# US Navy....WTF?!?!



## evangilder (Dec 16, 2010)

I have been on several e-mail threads about the 100th anniversary of Naval Aviation things going on in early 2011. But it is looking a lot like the Navy has done a fine job pissing off a lot of vets of naval aviation. 

Take a look at the link below and see this timeline that they have set up to show "significant events" is US Navy aviation. Hardly a mention about the Korean War and Vietnam, yet the Assault on Grenada is a significant event?!?! Blue Angels transition to the F-18?!?!? What about the Blue Angels transitioning from prop aircraft to jets? 
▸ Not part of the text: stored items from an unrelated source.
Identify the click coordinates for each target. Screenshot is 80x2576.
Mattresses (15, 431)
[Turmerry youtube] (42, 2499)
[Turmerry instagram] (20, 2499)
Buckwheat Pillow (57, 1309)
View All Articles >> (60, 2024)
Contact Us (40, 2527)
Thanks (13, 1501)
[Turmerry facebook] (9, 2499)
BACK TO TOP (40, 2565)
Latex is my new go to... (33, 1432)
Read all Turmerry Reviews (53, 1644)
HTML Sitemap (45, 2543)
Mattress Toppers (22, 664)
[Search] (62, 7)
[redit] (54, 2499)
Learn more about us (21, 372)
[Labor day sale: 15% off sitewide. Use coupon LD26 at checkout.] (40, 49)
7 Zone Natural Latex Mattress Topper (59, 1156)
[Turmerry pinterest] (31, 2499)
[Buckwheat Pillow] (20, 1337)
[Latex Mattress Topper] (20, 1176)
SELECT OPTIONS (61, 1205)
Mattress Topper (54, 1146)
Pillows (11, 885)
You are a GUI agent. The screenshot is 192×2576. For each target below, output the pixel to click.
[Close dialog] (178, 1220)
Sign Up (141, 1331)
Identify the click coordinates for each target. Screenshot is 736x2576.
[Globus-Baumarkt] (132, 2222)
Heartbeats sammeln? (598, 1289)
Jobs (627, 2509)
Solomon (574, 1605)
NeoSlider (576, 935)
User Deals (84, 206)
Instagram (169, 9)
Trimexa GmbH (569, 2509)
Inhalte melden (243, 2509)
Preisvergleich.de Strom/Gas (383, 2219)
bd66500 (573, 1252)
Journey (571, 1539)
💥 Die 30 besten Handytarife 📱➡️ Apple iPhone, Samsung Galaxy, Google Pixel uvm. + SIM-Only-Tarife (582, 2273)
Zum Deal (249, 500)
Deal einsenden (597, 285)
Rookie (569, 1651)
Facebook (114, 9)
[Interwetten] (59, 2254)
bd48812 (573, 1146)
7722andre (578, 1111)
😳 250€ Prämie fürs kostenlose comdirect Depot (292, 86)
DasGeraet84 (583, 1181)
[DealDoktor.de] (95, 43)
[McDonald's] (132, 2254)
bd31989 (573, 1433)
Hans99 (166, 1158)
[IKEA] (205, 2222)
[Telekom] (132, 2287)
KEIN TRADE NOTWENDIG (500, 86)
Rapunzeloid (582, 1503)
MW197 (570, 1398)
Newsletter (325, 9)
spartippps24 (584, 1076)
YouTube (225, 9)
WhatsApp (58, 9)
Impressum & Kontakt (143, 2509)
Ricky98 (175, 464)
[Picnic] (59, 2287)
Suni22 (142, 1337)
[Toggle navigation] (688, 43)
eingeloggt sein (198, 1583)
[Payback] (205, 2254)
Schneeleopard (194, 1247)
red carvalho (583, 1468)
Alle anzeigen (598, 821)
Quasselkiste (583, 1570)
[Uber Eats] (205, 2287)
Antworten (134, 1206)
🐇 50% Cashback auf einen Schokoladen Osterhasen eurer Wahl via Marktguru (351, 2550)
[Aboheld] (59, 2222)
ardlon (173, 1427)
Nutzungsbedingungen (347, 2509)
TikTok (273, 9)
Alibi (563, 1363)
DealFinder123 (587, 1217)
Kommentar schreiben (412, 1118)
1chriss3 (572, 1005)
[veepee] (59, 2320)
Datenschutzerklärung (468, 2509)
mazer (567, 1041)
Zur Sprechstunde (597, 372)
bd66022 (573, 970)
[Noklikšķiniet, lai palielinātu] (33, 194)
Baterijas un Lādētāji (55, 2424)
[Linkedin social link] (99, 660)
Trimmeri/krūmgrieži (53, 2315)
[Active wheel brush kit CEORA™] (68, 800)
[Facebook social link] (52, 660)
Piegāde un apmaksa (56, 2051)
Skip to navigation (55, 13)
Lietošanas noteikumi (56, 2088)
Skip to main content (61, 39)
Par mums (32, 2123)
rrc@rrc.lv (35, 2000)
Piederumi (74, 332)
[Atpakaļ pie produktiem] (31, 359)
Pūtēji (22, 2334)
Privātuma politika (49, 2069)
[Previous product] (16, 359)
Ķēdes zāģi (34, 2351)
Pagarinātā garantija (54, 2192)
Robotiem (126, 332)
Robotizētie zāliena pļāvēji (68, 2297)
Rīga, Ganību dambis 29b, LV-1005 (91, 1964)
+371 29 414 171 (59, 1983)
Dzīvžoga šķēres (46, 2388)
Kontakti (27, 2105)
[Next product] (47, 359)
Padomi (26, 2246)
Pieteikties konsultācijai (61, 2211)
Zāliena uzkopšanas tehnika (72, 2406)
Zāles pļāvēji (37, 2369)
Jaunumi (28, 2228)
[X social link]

See what they consider significant events, and look at some BIG holes in there. Nothing happened between 1952 and 1962? Toko-Ri isn't mentioned at all, yet recovery of Apollo spacecraft is?
100th Anniversary of Naval Aviation | The History of Naval Aviation

There are several mentions of "First woman" to do this or that, or first African American to do that, while names like McCampbell, Foss, Halsey and others don't even get a mention. 

I am completely disappointed in the US Navy.


----------



## mikewint (Dec 16, 2010)

Evan, we're in a kinder, gentler, highly PC society. Vietnam? what was that?


----------



## timshatz (Dec 16, 2010)

PC Navy. Who knows where that's gonna end. I guess you only have to be better than the other guy.

Maybe they can pull it off.


----------



## evangilder (Dec 16, 2010)

Whatever happens, I know several Navy pilot veterans who are sitting out all of the festivities over this. Some guys with plenty of money to donate for various things involved have torn up their checks over this as well. It's definitely not sitting well with many Navy vets.


----------



## Thorlifter (Dec 16, 2010)

Vietnam? That's were they make bootleg CD's, right?


----------



## FLYBOYJ (Dec 16, 2010)

The thing to do is bombard them with e mails. I'm sending out a nastygram this morning;

[email protected]


----------



## FLYBOYJ (Dec 16, 2010)

My letter to the site;

Gentlemen;

Fist off I hope I'm not offending anyone by using a masculine introduction in this letter. When I went to school is was customary. Anyway I first want to introduce myself - Joe Morales, former AD2 with VP-65 serving in the US Naval Reserve from 1996 - 2002. I have always been proud of my duty and although I don't consider my career "extraordinary," I was proud to serve, wear the uniform and be part of the tradition of the US Navy. 

I recently came across your site and started looking at your "timeline." I must ask; did you folks have a "political correctness" counselor submit this trash or did you hire someone who never served in the US Navy put this presentation together?!?!? While I have nothing against in highlighting the accomplishments of women and minorities in our armed forces, I don't understand your rationale in "significant events" for US Navy aviation. Hardly a mention about the Korean War and Vietnam, yet the Assault on Grenada is a significant event?!?! Blue Angels transition to the F-18?!?!? What about the Blue Angels transitioning from prop aircraft to jets? 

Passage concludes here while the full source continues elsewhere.